Nächste Kuriosität...wenn ich ihn dann aus hatte und an mache...startet er nicht von der Boot CD obwohl ja eigentlich eingestellt ist dass er zuerst von CD Laufwerk booten soll. Er fährt aber sofort zum normalen Windows hoch...


----------



## robbe (20. März 2021)

Letzte Windows Installation ist schon etwas länger her....
Ich glaub du musst Benutzerdefinierte Inatallation auswählen, sonst versucht er nur ein Upgrade der bestehenden Installation. Dort dann die bestehende Partition löschen und Windows einfach in den freien Bereich rein Installieren. Wenn er dann neu startet am besten direkt die DVD rausnehmen, damit er nicht wieder von ihr bootet.

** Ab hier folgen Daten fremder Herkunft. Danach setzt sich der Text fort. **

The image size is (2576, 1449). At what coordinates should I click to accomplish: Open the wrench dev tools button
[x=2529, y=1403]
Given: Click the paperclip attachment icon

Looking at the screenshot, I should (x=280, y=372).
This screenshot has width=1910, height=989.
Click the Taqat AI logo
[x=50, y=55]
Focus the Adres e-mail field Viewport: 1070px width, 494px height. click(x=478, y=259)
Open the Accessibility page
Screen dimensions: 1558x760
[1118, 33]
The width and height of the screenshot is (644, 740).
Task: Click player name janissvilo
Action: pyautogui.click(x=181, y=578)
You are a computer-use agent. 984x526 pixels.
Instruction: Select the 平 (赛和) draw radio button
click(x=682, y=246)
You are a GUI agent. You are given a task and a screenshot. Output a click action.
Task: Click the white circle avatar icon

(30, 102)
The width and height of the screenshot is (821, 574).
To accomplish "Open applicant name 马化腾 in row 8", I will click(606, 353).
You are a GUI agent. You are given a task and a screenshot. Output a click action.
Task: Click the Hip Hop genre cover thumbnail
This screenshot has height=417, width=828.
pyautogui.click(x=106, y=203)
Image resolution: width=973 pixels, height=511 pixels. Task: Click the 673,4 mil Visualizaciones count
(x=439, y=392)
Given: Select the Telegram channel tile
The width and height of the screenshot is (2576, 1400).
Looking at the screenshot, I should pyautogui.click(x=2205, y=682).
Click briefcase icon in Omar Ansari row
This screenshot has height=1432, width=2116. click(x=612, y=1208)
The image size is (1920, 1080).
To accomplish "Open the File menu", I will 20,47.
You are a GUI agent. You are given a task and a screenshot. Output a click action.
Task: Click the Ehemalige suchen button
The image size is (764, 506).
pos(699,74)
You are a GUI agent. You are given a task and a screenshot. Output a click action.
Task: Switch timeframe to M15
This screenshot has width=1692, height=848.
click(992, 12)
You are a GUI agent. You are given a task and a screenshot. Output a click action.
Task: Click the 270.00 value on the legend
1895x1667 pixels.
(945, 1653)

Edit, hier ist das ganz gut beschrieben: https://www.giga.de/downloads/windows-10/tipps/windows-10-installieren-auch-clean-install-anleitung/


----------



## MCM2005 (20. März 2021)

Ja und genau das macht er scheinbar nicht. Denn ich habe es gestern genauso gemacht. Dann habe ich "nichts beibehalten" ausgewählt und trotzdem stoppt er nach dem Neustart und bringt mich zurück zur alten Windows version. Also hat er die bis dahin doch gar nicht gelöscht....muss also wohl doch eher manuell formatieren und dann von dvd booten oder?




			Dieser Inhalt steht nur eingeloggten Mitgliedern zur Verfügung.


----------



## robbe (20. März 2021)

Ich bin eigentlich fest davon ausgegangen, dass du von DVD gebootet hast. Bin mir nicht mal sicher, ob man aus dem System heraus eine richtige CleanInstall durchführen kann.


----------



## MCM2005 (20. März 2021)

Ok, also ich sollte von der DVD booten und dann die Installation durchführen?!


robbe schrieb:


> Bin mir nicht mal sicher, ob man aus dem System heraus eine richtige CleanInstall durchführen kann.


Oder bezweifelst du, dass es überhaupt noch eine Möglichkeit gibt eine Neuinstallation durchzuführen? Es scheint ja zumindest auch irgendwas mit dem Booten falsch zu laufen...


----------



## robbe (20. März 2021)

Wenn du von DVD bootest, ist es egal, wie kaputt das alte System ist, da die Systempartition noch vor der Installation gelöscht wird. Du installierst dann ein frisches Windows von DVD auf freien Speicherplatz.


----------



## MCM2005 (20. März 2021)

Problem ist, er bootet scheinbar gar nicht von der DVD. Wenn ichd en PC runterfahre und von der DVD boote, startet er den Bootvorgang und ich höre wie de DVD anläuft, dann kommt "Beliebige Taste drücken zum booten von DVD" wenn ich das drücke kommt ein paar mal ein blickender Cursor und dann das Windows Zeichen und nichts weiter passiert. Dann hört die DVD irgendwann auf und es ist Stillstand...also haargenau das Gleiche wie wenn ich aus Windows installieren will oder wie das beschriebene Problem mit den Updates in Windows
Ich versuche es jetzt noch mal mit USB in der Hoffnung das es damit klappt...
Aber schon alles sehr sehr suspekt
Booten von USB selbes Bild. Es geht bis hierhin und ab dann nicht mehr weiter. Ich bin ratlos...sollte ich die Festplatte formatieren? Habe aber Angst das es ein grundlegendes Problem vielleicht sogar in BIOS ist und dass ich dann gar nichts mehr gebootet bekomme...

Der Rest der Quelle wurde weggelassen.